_Ejercicio propuesto_:
Copia el pasaje del texto sobre Josef Koudelka desde "Hay quien sostiene" hasta "ajena a ello.", ambos incluidos. Cambia "revelación" por "epifanía".

_Fragmento del texto_:
#####
Hay quien sostiene que la vida empieza a cambiar cuando uno se interesa por el trabajo de otro. Cabe pensar, por tanto, que ese otro -con permiso de Rimbaud- puede nacer de nuevo a la vida a través de su obra. Es un pensamiento hermoso porque se sabe, sobre todo, que semejante acontecimiento sucede en contadas ocasiones. Pero la vida es caprichosa y en ocasiones teje el milagro: un encuentro pitagórico convertido así en un fenómeno que en realidad nada tiene de ejemplar, pero que de insólito y aislado se nos aparece como una revelación. Eso es al menos lo que sucede con algunas exposiciones, y la obra del fotógrafo checo Josef Koudelka (Moravia, 1938) no es ajena a ello.
Iniciado en la aeronáutica, Koudelka pronto abandonó sus estudios de ingeniería para sumergirse en el panorama cultural de un grupo de jóvenes alocados que coqueteaban con el teatro, el surrealismo y las nuevas tendencias. Un entorno vivo en el que Alfred Jarry, Václav Havel y las vanguardias europeas jugaban la mayor baza para abrirse camino hacia un mundo nuevo, muertos ya Stalin y su émulo checoslovaco Klement Gottwald, nefasto usurpador de los años 50. Desaparecidos estos bastiones del horror, el fotógrafo se inmiscuyó entre numerosos grupos de teatro atraído por un mundo entre bambalinas en el que, sin pudor alguno, se infiltró para presenciar los ensayos. El único pretexto fue la fotografía. Y el ingeniero operó el milagro con una Rolleiflex al cuello, recortando, acotando encuadres, seleccionando fragmentos, manipulando las muestras con tesón hasta que conseguía el detalle que ansiaba. Un minucioso y obsesivo trabajo que, unido a varias tomas al aire libre que evidenciaron su sagacidad con el objetivo, se tradujo en una intensa colaboración con revistas teatrales, para las que diseñó portadas y compuso el cuerpo visual de lo que sería, parcialmente, la victoria de una suerte de renacimiento cultural sobre la tiranía de las dictaduras.
#####
_Datos proporcionados_:
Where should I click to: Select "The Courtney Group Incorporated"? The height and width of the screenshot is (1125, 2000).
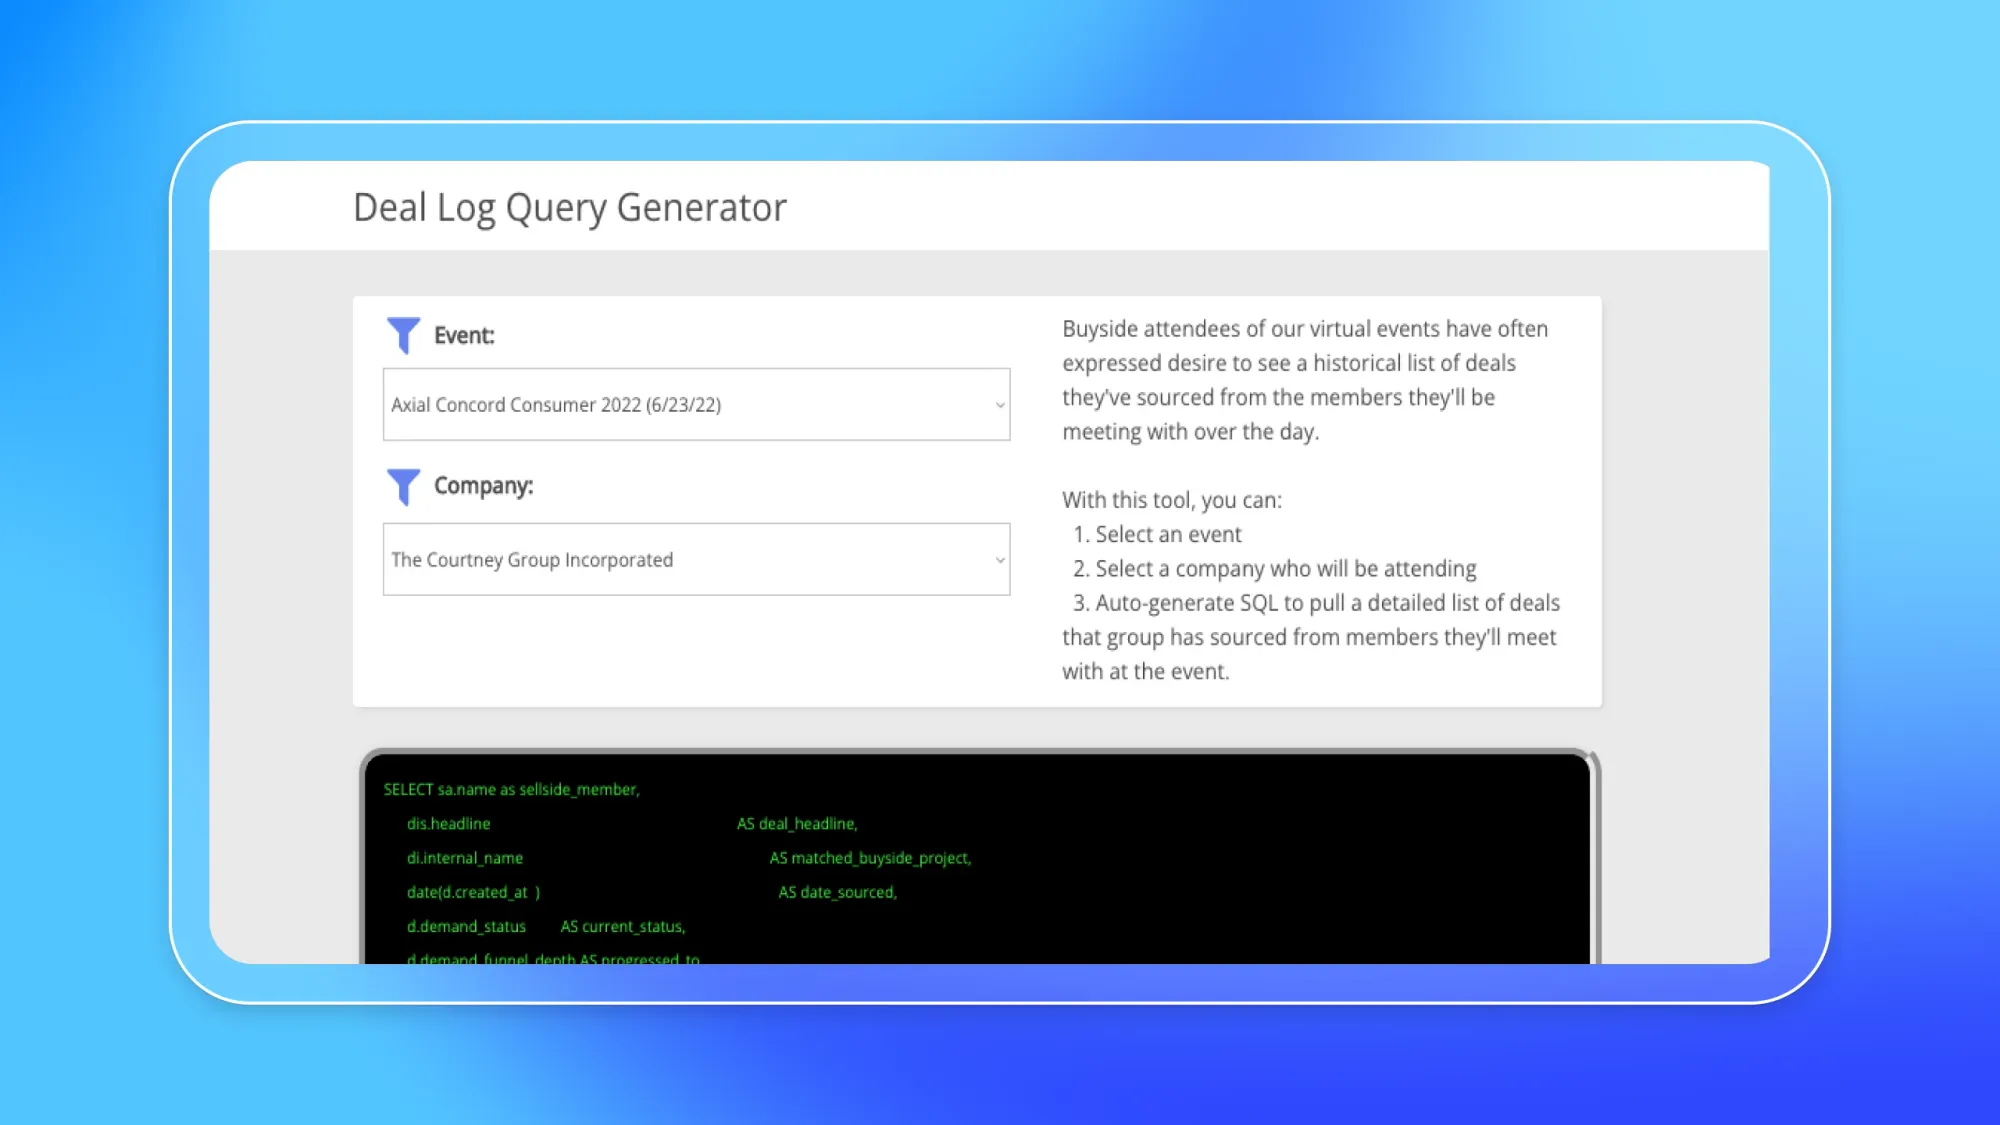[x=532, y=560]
#####
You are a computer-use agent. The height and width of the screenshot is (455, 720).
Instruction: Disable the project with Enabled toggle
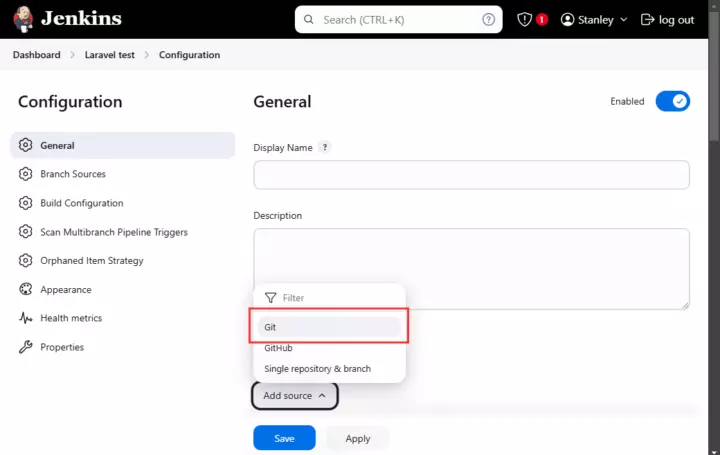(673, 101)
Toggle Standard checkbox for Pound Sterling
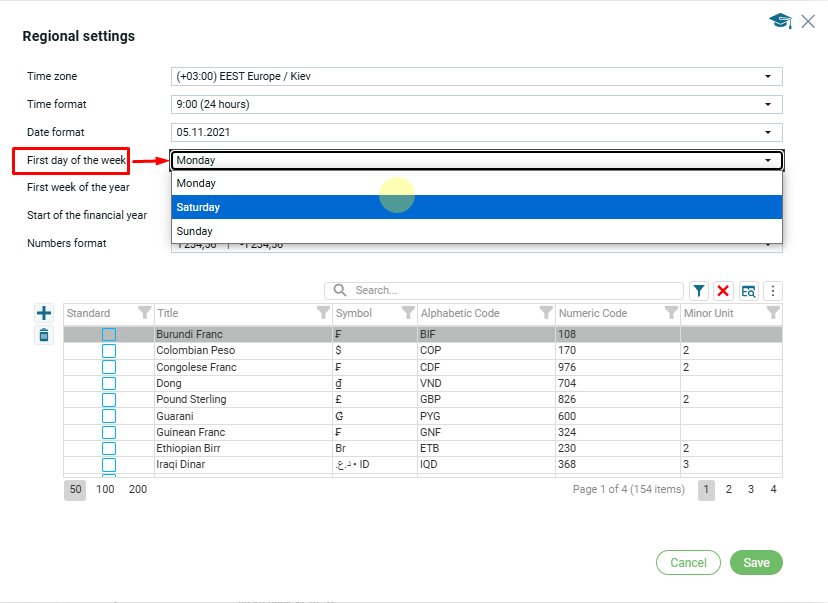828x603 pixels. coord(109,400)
#####
_Resultado del ejercicio_:
Hay quien sostiene que la vida empieza a cambiar cuando uno se interesa por el trabajo de otro. Cabe pensar, por tanto, que ese otro -con permiso de Rimbaud- puede nacer de nuevo a la vida a través de su obra. Es un pensamiento hermoso porque se sabe, sobre todo, que semejante acontecimiento sucede en contadas ocasiones. Pero la vida es caprichosa y en ocasiones teje el milagro: un encuentro pitagórico convertido así en un fenómeno que en realidad nada tiene de ejemplar, pero que de insólito y aislado se nos aparece como una epifanía. Eso es al menos lo que sucede con algunas exposiciones, y la obra del fotógrafo checo Josef Koudelka (Moravia, 1938) no es ajena a ello.